Orgs: unreasonable boyfriend as service

Crossposted from world spirit sock puppet.

Suppose you and Bobby the car salesman are haggling over the price of a car. You could try saying that you won’t pay more than $3k, but Bobby can equally retort that he won’t sell it for less than $4k. If you guys manage to negotiate a sale, it will probably be at more than $3k (and involve revealing both of you as liars).

Now imagine the same situation, but you only have $3k and Bobby knows it. Now, if $3k is actually ok for him, you win and get your price.

Now imagine you are rich but you have a boyfriend at home who has only agreed to a $3k expenditure on a used car at this time, and thinks any more would be crazy. It’s shared money, so to pay more you would need to go away and get his permission, and it wouldn’t be easy. If Bobby believes you, then your situation is much like being poor again, and you win.

My guess is I read about this in Thomas Schelling’s The Strategy of Conflict when I was a teenager. The general observation is that being more constrained can often be helpful in a negotiation. Which is a bit shocking because it undermines the seeming truism that more power—more options, more resources—is always better for getting what you want.

A less general observation that also stuck with me about this is that you can trivially arrange to have such constraints through having an associate, such as a stubborn and spending-conscious boyfriend. (Ok, finding one of those is not trivial, especially if you have other desiderata.)

This is all background. The thing I want to point out is that being part of an organization rather than a free agent means creating and using this effect all over the place.

This is most obvious with timing and deadlines. I am a relatively free agent, and I am quite good at making deadlines for myself and then taking them seriously. But I feel like other people I casually negotiate with about how to spend time, aka my friends, often feel like deadlines I make are not very real, since I could just ignore them. Because it’s just an agreement with myself, it’s up for negotiation with myself. And if I insist on respecting these lines I drew myself that have no legible consequences, then it feels like I’m being weird and stubborn and unfriendly or perhaps charmingly neurodivergent. So I often don’t—once it’s a negotiation, then negotiating hard for my own goals, against my friends, doesn’t feel very friendly to anyone.

Now consider a friend working in an org. They can casually throw out that they have this thing due tomorrow, and everyone will take it as a hard constraint. I will take it as a hard constraint. I might even offer to help get it done, even though I have other things I want to do. Whereas if I had not only insisted on my imaginary deadline but hoped for any help in fulfilling it, I think that would often feel unreasonable of me.

The org believably cuts off the person’s options, like the boyfriend, and so the person implicitly wins many negotiations (or what would have been negotiations), all in the direction of doing more for the org, and without seeming unfriendly to their friends.

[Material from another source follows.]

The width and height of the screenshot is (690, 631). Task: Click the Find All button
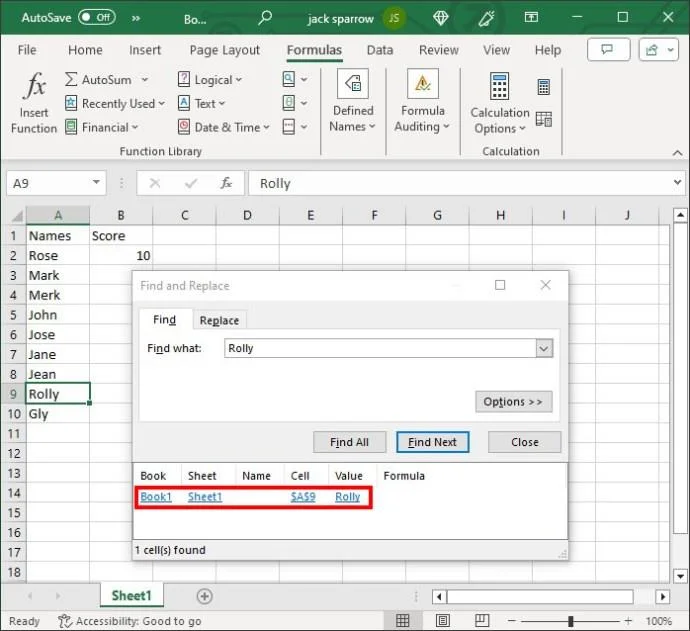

My own difficulties with this are partly a me problem—I’m probably not very good at ‘defending boundaries’. But my point is that if you are a solo human then there’s a whole skill-requiring task of ‘defending boundaries’ that just becomes trivially easy if you have an org around you to cut off certain possibilities. And also if your boundaries are ‘I am going to do this project tonight definitely regardless of if you want me to do something else’ then that will land a way with other people that reporting on your org’s boundary policing—‘I have to do this by tomorrow, alas’—will not.

I think this ‘service’ and making use of it is rarely intentional, but I’d guess it’s very effective, and is a dynamic that makes people more likely to join orgs rather than being solo. It just looks like ‘it’s harder to get things done on my own’ and a component of ‘it’s harder to structure my time’ and ‘I find I keep on doing stuff other than my work’.

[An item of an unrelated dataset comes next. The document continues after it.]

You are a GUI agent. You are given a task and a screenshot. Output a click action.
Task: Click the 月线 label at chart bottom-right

When will AI surpass us at being limited?

Crossposted from world spirit sock puppet.

It’s not always better to be more capable. As I mentioned yesterday, it can (famously) be helpful in negotiations to have your hands tied. That is, to be disempowered from giving up everything the other party wants.

I had previously thought of this as a somewhat rare corner case of human behavior—I for one don’t haggle very often—but I now think negotiations where this is an element are are quite common: yesterday I described it in friendly (and honest) negotiations about how to spend time, for instance. And I also see a related thing in the practice of dietary commitments.

But is being less capable helpful outside of negotiating? And is this going to become AI related?

Yes and yes!

Commitments: more good things come to those who can commit (e.g. rides out of deserts, secrets, trust, love). ‘Committing’ generally involves cutting off certain options to yourself, whether in practical terms or via you being the kind of honorable person who can’t bear to do a thing they promised not to do. These are both kinds of limitations. If you were a more powerful creature, who was fully capable of breaking down any barrier, and fully capable of breaking a promise—a creature to whom all options were always open—then commitments would be less available to you.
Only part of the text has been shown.